Tabela 3.3 – Custos adicionais de veículos nos cenários ACT e BLUE em relação à linha base (Cenário Referência) (USD por veículo)

Veículos 2015 2030 2050

Híbrido – motor a combustão interna motor elétrico e baterias

2.800 2.300 2.300

Híbrido – motor a combustão interna, motor elétrico e baterias

recarregáveis na rede

5.300 3.600 3.400

A célula a combustível (hidrogênio) 45.000 9.000 6.400

Elétrico 25.000 8.900 6.500

Fonte: IEA, International Energy Agency (2008)
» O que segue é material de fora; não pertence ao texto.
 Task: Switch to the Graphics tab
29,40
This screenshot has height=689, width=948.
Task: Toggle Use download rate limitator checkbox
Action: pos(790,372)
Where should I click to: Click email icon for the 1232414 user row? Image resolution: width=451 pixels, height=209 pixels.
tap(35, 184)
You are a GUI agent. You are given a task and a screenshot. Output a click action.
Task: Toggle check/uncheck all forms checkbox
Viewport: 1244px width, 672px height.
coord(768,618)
Os cenários apresentados no estudo prospectivo da IEA (2008) indicam que, na hipótese bastante provável de drástica redução das emissões de gases de efeito estufa em relação ao cenário tendencial, as empresas de petróleo e a indústria automobilística terão de enfrentar um enorme desafio. Para a indústria automobilística, o desafio será o de desenvolvimento de novos produtos e de redução de custos das novas tecnologias, mas para a indústria do petróleo o novo contexto exigirá alteração dos produtos, de suas atividades e de suas estratégias. O consumo de seus principais produtos – gasolina e diesel – será sensivelmente reduzido, porque os veículos serão mais eficientes e porque serão movidos por outros energéticos. Em resumo, a indústria do petróleo será totalmente distinta em um horizonte de 40-50 anos, ou não terá a mesma importância de atualmente, o que explica o fato de estarem se tornando empresas de energia.